Last week, federal health minister Greg Hunt announced that more than 60,000 Australians will be asked about their mental health and well-being as part of the Intergenerational Health and Mental Health Study.
The mental health survey will be run in 2020, with new data on how common mental illness is due the year after. This is a welcome announcement for the mental health sector, because information gathered in a survey like this can be used to shape policy reform.
But eating disorders, a major category of mental illnesses, have been neglected by all previous important data collection initiatives in Australia so far. Notably, they were missing from the last national mental health surveys in 1997 and 2007.
Eating disorders are not yet an official part of this new survey, but we understand they are being considered.
If people with eating disorders are not counted, they don’t count. In other words, we need to know who has these severe and debilitating conditions, and then work towards improving the treatment and supports available for them.
Surveys are important
National surveys ask the public if they have experienced symptoms of various mental illnesses, either in their lifetime or during the past 12 months.
People who answer “yes” to particular clusters of symptoms are “diagnosed”, or assumed to have had the illness.
Asking the public about their symptoms is the best way to understand how common mental illnesses are. This is because most people with a mental illness don’t seek treatment and may never have had a diagnosis. So collecting data from health services or based on reported diagnoses doesn’t provide a full picture.
Also, for some mental illnesses, such as anorexia nervosa or psychosis, people might not realise they have a diagnosable illness. But they are likely to respond “yes” to direct questions about their experiences with body dissatisfaction or thinking difficulties.
Eating disorders are more than just anorexia
A person with anorexia nervosa engages in dangerous behaviours to maintain a very low body weight, or to lose more weight. Although most people have heard of it, anorexia is not common. We know this from other countries who have previously studied the prevalence of anorexia in community surveys.
Other eating disorders include bulimia nervosa, binge-eating disorder, and “other specified feeding and eating disorders” (OSFED), a catch-all group for those who don’t fit anywhere else.
Those with bulimia compensate for binge-eating through vomiting, fasting, exercise or other methods, while those with binge-eating disorder do not.
Binge-eating disorder is the most common of all eating disorders and occurs more equally across men and women than other eating disorders.
As well as continued weight gain, people with binge-eating disorder are more likely to experience depression and anxiety, and other significant health problems (such as asthma, diabetes, and arthritis) than people with a high BMI (body-mass index) but no binge-eating disorder.
One example of OSFED is atypical anorexia nervosa – when someone shows all the symptoms of anorexia and has lost a significant amount of weight but their BMI is in the “normal” or “high” range.
People with eating disorders often have a negative body image, and a strong perception their self-worth is tied to their appearance or body weight.
Burden of disease
Every year in Australia, millions of years of healthy life are lost because of injury, illness or premature deaths in the population.
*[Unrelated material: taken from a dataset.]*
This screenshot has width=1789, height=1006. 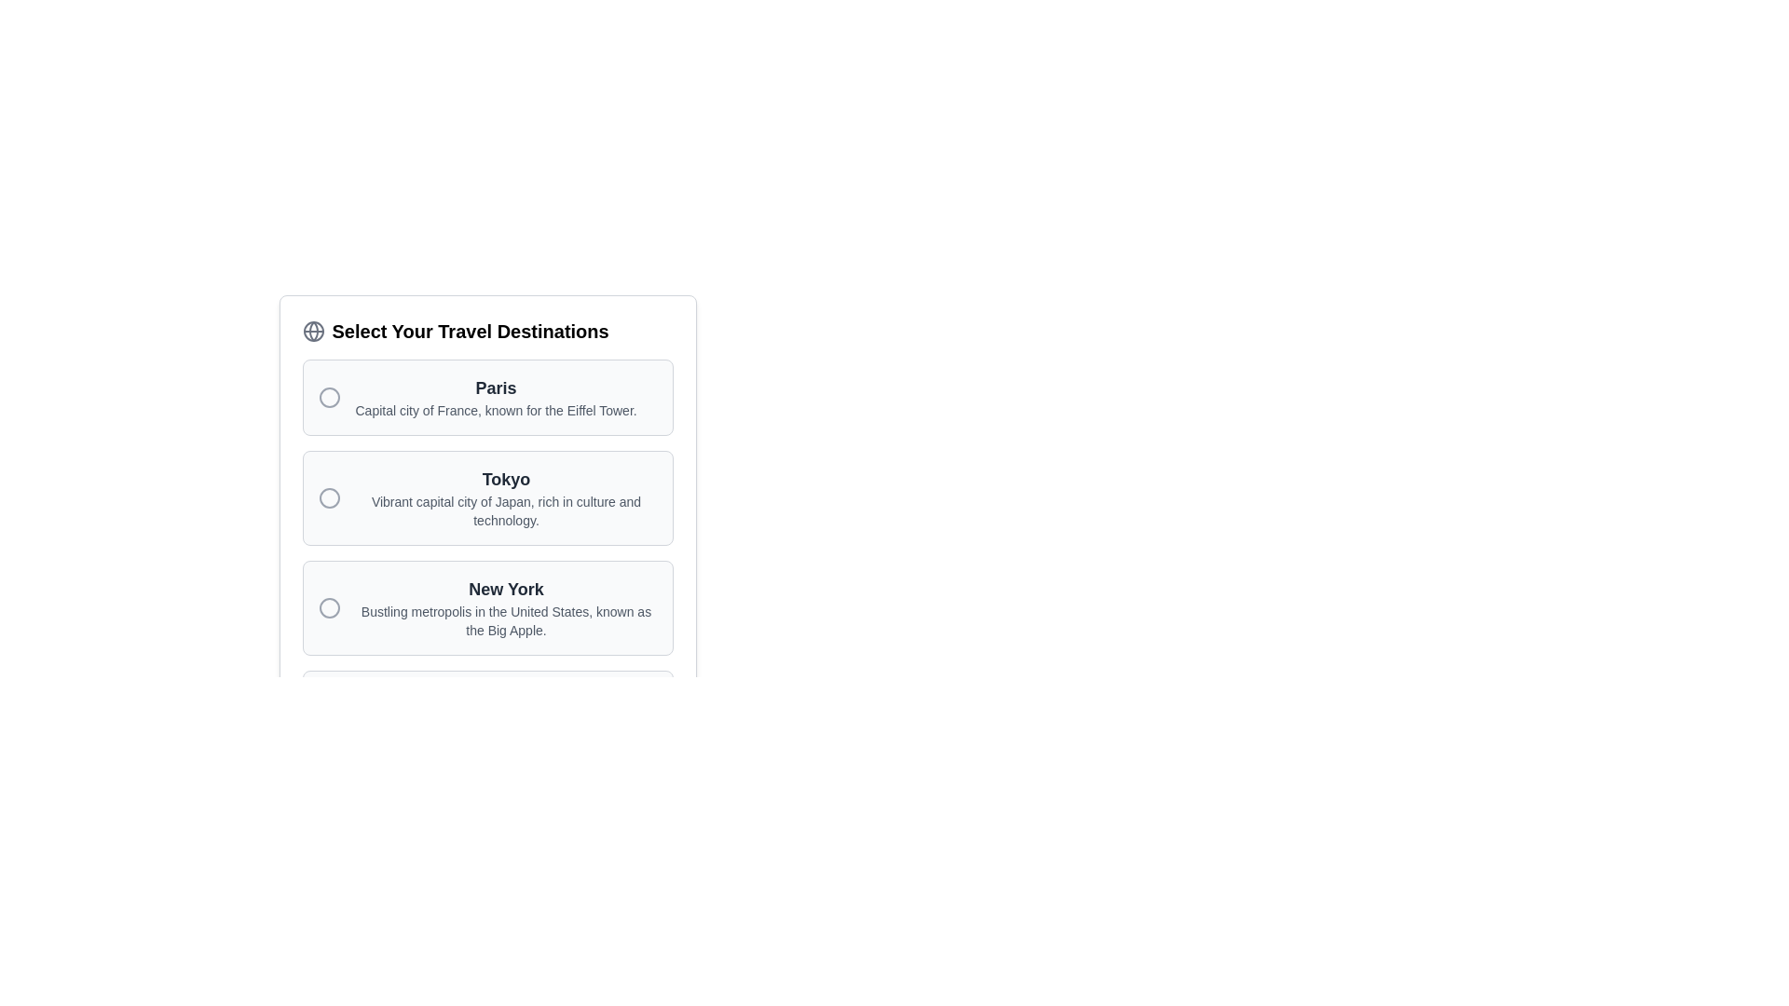 What do you see at coordinates (329, 608) in the screenshot?
I see `the 'New York' radio button in the 'Select Your Travel Destinations' section` at bounding box center [329, 608].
This is known as “burden of disease”.
Like national surveys, burden of disease studies are extremely important for planning and funding health services. They use prevalence statistics, or how many people per 100,000 Australians are assumed to have a particular illness. Given we don’t have good data on how prevalent eating disorders are, we likely underestimate their burden of disease.
The recently released Australian Burden of Disease Study 2015 lists eating disorders among the most burdensome illnesses for Australian females, being the tenth leading cause of total burden of disease for females aged 5-14 and women aged 25-44.
Importantly, the most common eating disorder – binge-eating disorder – is not included in burden of disease studies, meaning all these figures miscalculate the impact of eating disorders by a long way.
Eating disorders are on the rise
Despite our lack of prevalence data, there is evidence showing eating disorders are an increasing problem and should be regarded as a national priority.
Consecutive population surveys in South Australia showed the numbers of people with eating disorders climbed over a ten-year period.
Annual youth surveys demonstrate body image, the most potent risk factor for eating disorders, is year after year among the top concerns for young people.
A recent study on adolescents in the Hunter Valley region of NSW found one in five had experienced an eating disorder.
Treatment and prevention
People with eating disorders use more health services than people with all other forms of mental illness, but often don’t receive appropriate and effective treatment. They typically receive treatment for weight loss, depression or anxiety, but are rarely treated for their disordered eating.
Eating disorders were estimated to cost the health system A$99.9 million in the year 2012 alone.
Better treatment and prevention of eating disorders would reduce the cost and the burden of disease. But we need the data to show where the treatment gaps are and how to fund better services.
There are many promising elements of the proposed Intergenerational Health and Mental Health Study. These include surveying multiple people in a family, gathering physical and mental health data, and a target of more than 60,000 Australians. But it’s time eating disorders were included.
Laura Hart receives funding from Australian Rotary Health for research in eating disorders prevention and is a member of the Australia and New Zealand Academy for Eating Disorders.